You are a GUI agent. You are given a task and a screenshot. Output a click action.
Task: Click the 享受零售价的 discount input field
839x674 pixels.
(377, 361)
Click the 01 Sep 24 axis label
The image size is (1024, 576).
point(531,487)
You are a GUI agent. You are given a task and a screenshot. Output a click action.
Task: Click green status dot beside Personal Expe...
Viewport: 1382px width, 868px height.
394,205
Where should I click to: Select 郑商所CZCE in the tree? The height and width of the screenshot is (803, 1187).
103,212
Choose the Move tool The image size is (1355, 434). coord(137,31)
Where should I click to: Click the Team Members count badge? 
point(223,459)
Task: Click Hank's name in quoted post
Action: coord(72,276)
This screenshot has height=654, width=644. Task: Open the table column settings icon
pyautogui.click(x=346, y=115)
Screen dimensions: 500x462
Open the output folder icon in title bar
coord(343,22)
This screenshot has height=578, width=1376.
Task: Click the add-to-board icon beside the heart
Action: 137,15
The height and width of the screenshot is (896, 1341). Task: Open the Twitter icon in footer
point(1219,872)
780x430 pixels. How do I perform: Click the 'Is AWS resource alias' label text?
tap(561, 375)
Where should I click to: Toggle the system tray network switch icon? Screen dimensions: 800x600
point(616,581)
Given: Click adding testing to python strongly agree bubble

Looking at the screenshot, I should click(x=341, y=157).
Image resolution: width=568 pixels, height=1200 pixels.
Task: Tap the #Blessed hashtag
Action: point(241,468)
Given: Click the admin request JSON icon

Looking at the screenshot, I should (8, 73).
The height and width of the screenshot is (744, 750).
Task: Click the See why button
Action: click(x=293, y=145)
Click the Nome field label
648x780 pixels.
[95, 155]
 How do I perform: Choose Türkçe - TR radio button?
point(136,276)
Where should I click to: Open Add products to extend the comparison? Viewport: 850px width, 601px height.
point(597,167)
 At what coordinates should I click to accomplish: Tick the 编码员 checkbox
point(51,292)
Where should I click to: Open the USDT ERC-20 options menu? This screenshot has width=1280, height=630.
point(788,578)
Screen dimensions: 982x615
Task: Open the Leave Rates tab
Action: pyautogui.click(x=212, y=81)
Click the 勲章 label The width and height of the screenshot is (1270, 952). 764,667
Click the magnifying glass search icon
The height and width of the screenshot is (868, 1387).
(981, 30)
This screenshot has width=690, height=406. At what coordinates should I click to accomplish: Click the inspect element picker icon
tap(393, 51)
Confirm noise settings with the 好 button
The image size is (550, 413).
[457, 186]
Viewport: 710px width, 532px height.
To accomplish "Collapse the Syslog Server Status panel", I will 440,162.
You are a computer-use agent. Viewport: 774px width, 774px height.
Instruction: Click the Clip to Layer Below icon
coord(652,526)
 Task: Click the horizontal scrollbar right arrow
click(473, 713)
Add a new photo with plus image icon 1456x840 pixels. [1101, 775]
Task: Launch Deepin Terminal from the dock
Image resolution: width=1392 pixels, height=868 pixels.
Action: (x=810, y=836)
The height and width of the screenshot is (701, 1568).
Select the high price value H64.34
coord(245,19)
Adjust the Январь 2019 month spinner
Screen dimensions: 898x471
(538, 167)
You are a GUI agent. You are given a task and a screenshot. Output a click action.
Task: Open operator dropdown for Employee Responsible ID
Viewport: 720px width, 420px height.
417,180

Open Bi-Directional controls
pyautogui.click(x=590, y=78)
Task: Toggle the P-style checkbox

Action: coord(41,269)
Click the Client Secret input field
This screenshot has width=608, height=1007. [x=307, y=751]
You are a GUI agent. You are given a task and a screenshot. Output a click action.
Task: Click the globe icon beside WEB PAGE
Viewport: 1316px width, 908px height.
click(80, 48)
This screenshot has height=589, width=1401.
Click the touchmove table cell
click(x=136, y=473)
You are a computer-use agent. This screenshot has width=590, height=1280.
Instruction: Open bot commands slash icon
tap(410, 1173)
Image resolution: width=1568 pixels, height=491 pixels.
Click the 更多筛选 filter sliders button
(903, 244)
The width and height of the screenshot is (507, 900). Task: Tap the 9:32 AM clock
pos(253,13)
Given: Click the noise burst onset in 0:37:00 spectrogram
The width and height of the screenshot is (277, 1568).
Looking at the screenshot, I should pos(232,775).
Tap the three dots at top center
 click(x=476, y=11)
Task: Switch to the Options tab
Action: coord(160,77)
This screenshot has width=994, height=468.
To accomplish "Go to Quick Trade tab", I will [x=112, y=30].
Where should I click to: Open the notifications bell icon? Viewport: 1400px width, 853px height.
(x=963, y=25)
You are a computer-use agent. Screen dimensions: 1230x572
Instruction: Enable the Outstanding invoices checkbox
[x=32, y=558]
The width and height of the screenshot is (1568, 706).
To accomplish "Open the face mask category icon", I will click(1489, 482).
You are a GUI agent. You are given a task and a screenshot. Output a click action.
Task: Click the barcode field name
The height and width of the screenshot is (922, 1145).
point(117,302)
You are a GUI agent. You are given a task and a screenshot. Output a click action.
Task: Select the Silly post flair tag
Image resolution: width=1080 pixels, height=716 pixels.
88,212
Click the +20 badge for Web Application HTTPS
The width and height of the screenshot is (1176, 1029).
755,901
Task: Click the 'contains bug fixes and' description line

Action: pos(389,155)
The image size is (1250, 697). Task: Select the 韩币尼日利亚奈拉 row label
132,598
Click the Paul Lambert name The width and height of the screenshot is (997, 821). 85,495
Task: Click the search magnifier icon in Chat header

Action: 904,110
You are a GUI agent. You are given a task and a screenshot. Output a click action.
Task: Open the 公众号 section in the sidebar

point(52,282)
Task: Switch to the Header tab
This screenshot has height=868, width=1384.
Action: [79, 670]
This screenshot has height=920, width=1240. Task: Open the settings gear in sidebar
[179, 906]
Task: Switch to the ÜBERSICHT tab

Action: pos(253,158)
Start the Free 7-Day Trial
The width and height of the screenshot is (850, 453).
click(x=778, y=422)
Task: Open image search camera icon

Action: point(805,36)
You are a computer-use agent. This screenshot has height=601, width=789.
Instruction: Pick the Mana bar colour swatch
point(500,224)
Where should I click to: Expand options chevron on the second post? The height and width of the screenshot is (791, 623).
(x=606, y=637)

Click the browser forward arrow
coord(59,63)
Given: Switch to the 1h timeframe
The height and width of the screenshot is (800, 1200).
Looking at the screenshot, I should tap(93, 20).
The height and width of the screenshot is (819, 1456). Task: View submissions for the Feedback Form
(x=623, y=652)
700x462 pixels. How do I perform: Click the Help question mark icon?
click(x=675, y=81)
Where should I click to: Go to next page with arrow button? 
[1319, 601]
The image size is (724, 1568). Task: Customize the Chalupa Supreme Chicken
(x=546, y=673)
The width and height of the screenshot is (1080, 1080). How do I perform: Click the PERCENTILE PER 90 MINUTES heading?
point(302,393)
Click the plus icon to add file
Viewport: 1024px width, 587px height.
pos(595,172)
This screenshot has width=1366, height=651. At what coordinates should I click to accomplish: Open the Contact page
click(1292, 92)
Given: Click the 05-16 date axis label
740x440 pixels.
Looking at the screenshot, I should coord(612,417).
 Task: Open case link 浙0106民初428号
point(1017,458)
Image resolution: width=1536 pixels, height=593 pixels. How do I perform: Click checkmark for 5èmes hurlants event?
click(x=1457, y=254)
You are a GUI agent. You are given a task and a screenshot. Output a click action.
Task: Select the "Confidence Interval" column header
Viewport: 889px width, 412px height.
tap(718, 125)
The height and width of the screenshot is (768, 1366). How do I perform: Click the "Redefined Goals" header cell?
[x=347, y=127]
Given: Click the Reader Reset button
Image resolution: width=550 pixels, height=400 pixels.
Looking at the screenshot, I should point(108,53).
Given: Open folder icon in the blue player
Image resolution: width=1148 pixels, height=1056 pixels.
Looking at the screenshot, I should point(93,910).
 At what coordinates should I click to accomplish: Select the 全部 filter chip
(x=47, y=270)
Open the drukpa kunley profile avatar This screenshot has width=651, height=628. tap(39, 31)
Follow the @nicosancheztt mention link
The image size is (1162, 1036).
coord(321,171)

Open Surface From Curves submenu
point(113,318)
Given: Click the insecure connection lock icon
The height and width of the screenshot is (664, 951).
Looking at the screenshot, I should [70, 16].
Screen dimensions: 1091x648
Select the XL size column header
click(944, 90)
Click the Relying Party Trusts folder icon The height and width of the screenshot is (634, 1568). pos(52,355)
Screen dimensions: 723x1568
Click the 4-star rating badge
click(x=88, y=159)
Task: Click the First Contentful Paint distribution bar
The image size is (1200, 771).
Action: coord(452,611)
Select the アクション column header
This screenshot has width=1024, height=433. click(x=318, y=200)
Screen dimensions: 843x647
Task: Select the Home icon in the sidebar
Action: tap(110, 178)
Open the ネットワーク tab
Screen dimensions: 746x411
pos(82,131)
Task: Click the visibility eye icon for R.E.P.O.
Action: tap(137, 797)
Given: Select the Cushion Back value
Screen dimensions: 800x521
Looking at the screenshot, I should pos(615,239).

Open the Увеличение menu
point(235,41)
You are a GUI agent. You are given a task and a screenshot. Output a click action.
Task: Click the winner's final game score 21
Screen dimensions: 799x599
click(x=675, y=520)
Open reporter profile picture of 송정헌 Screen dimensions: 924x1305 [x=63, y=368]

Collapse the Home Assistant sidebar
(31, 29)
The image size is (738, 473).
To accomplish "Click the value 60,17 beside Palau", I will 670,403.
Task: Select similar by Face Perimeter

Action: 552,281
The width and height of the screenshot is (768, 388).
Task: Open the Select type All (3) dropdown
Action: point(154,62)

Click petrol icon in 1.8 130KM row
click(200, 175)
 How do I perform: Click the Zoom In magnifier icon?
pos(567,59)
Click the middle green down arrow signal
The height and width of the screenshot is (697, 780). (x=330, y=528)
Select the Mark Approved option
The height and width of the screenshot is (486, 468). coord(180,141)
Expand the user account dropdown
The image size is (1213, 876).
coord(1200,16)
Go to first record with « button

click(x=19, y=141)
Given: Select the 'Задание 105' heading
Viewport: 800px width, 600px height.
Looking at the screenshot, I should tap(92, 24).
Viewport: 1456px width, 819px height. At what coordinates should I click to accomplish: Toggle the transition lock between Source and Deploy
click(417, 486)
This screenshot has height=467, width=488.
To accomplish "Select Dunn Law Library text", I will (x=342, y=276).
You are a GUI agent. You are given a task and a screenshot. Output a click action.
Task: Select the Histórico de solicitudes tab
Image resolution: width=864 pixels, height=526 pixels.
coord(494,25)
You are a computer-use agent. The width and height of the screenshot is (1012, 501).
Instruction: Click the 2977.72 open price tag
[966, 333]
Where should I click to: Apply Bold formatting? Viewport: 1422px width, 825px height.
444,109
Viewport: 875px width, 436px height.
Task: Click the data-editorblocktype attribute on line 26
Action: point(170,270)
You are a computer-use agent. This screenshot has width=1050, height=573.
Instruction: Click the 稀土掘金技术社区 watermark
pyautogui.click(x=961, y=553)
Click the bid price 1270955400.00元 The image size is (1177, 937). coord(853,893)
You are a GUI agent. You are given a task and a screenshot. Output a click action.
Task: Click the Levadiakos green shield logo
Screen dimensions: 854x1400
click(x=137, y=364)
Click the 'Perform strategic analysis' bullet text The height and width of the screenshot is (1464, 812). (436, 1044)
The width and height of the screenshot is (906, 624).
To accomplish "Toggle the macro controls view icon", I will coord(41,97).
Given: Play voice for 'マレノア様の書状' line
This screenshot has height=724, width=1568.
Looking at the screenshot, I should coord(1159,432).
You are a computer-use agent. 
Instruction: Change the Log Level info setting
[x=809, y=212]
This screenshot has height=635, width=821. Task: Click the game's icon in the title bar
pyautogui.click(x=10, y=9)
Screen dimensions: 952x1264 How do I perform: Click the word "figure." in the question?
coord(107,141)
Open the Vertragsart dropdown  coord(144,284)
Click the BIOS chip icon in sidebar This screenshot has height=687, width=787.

---*---

● **Task to carry out**: Go through the material above and output exactly the lines from the one containing "The image size is (738, 473)." through the one containing "Click the bid".

● **Solved problem**:
The image size is (738, 473).
To accomplish "Click the value 60,17 beside Palau", I will 670,403.
Task: Select similar by Face Perimeter

Action: 552,281
The width and height of the screenshot is (768, 388).
Task: Open the Select type All (3) dropdown
Action: point(154,62)

Click petrol icon in 1.8 130KM row
click(200, 175)
 How do I perform: Click the Zoom In magnifier icon?
pos(567,59)
Click the middle green down arrow signal
The height and width of the screenshot is (697, 780). (x=330, y=528)
Select the Mark Approved option
The height and width of the screenshot is (486, 468). coord(180,141)
Expand the user account dropdown
The image size is (1213, 876).
coord(1200,16)
Go to first record with « button

click(x=19, y=141)
Given: Select the 'Задание 105' heading
Viewport: 800px width, 600px height.
Looking at the screenshot, I should tap(92, 24).
Viewport: 1456px width, 819px height. At what coordinates should I click to accomplish: Toggle the transition lock between Source and Deploy
click(417, 486)
This screenshot has height=467, width=488.
To accomplish "Select Dunn Law Library text", I will (x=342, y=276).
You are a GUI agent. You are given a task and a screenshot. Output a click action.
Task: Select the Histórico de solicitudes tab
Image resolution: width=864 pixels, height=526 pixels.
coord(494,25)
You are a computer-use agent. The width and height of the screenshot is (1012, 501).
Instruction: Click the 2977.72 open price tag
[966, 333]
Where should I click to: Apply Bold formatting? Viewport: 1422px width, 825px height.
444,109
Viewport: 875px width, 436px height.
Task: Click the data-editorblocktype attribute on line 26
Action: point(170,270)
You are a computer-use agent. This screenshot has width=1050, height=573.
Instruction: Click the 稀土掘金技术社区 watermark
pyautogui.click(x=961, y=553)
Click the bid price 1270955400.00元 The image size is (1177, 937). coord(853,893)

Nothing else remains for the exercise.